In spatial regression models, spatial heterogeneity may be considered with either continuous or discrete specifications. The latter is related to delineation of spatially connected regions with homogeneous relationships between variables (spatial regimes). Although various regionalization algorithms have been proposed and studied in the field of spatial analytics, methods to optimize spatial regimes have been largely unexplored. In this paper, we propose two new algorithms for spatial regime delineation, two-stage K-Models and Regional-K-Models. We also extend the classic Automatic Zoning Procedure to spatial regression context. The proposed algorithms are applied to a series of synthetic datasets and two real-world datasets. Results indicate that all three algorithms achieve superior or comparable performance to existing approaches, while the two-stage K-Models algorithm largely outperforms existing approaches on model fitting, region reconstruction, and coefficient estimation.
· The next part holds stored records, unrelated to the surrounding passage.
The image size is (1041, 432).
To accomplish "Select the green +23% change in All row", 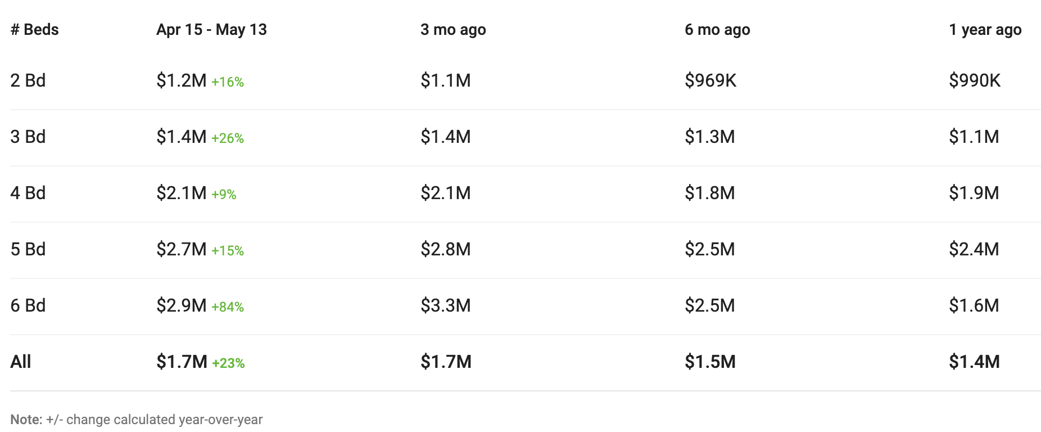I will point(228,363).
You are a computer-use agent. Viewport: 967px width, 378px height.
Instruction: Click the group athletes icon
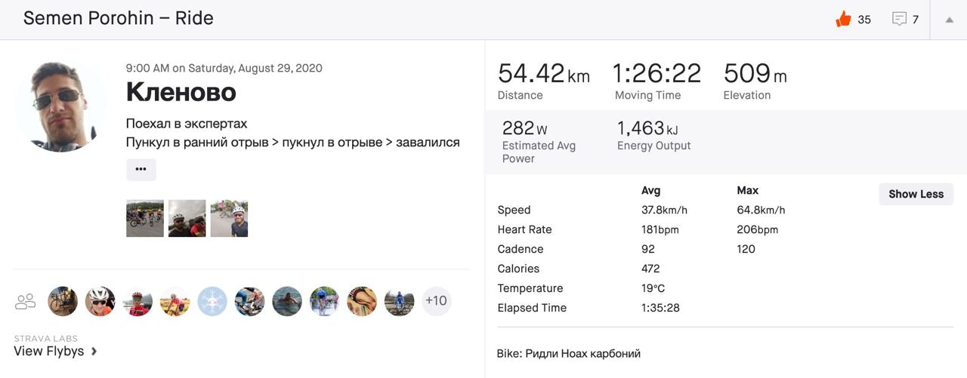point(26,302)
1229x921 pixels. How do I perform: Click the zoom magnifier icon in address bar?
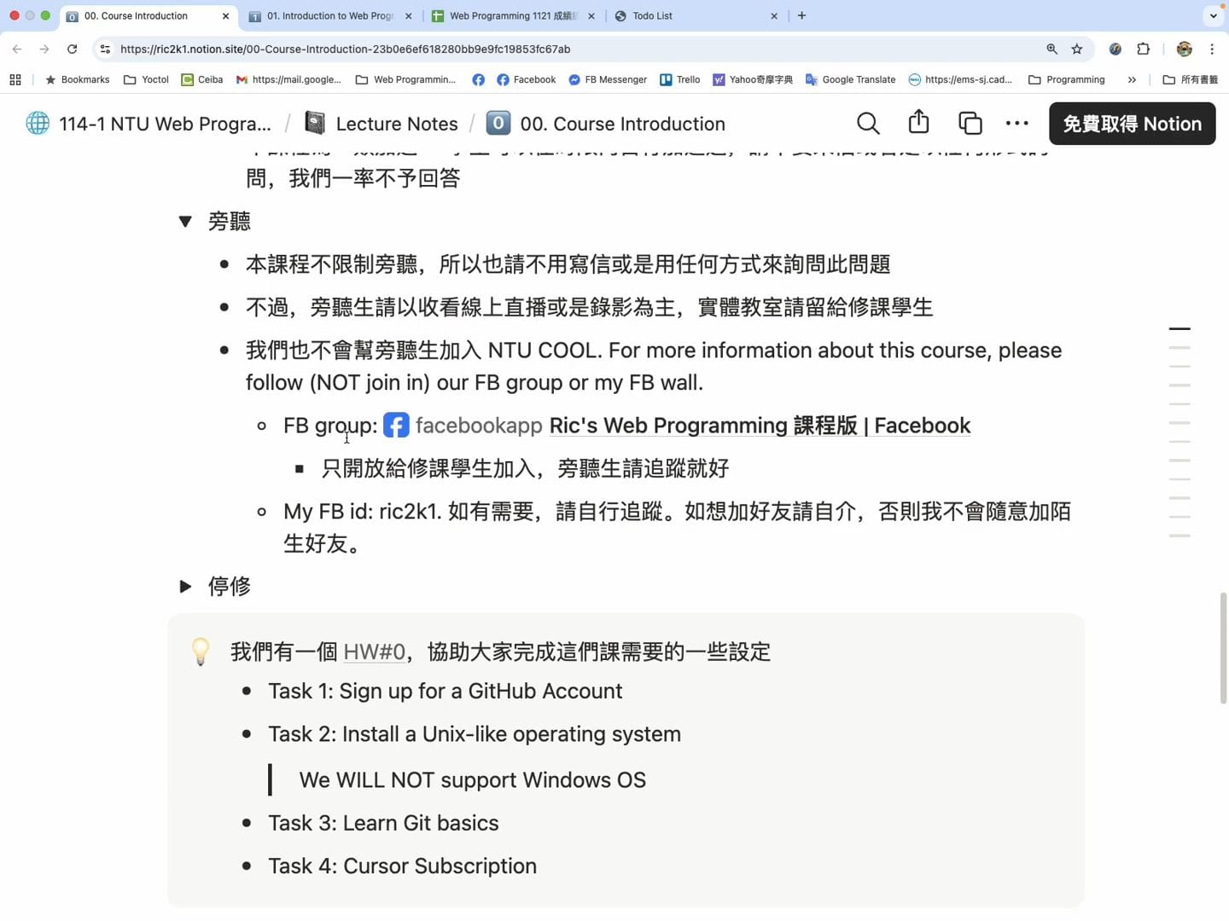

Our work enriches the spatial analytics toolbox to explore spatial heterogeneous processes.

翻译：在空间回归模型中，空间异质性可以通过连续或离散设定加以考虑。后者涉及划定具有变量间同质关系的空间连通区域（空间体制）。尽管在空间分析领域已有多种区域化算法被提出并研究，但优化空间体制的方法在很大程度上尚未被探索。本文提出了两种新的空间体制划定算法：两阶段K模型和区域K模型。我们还将经典的自动分区方法扩展到空间回归的语境中。所提出的算法应用于一系列合成数据集和两个真实世界数据集。结果表明，所有三种算法均达到优于或与现有方法相当的性能，其中两阶段K模型算法在模型拟合、区域重建和系数估计方面大幅超越现有方法。我们的工作丰富了探索空间异质过程的空间分析工具箱。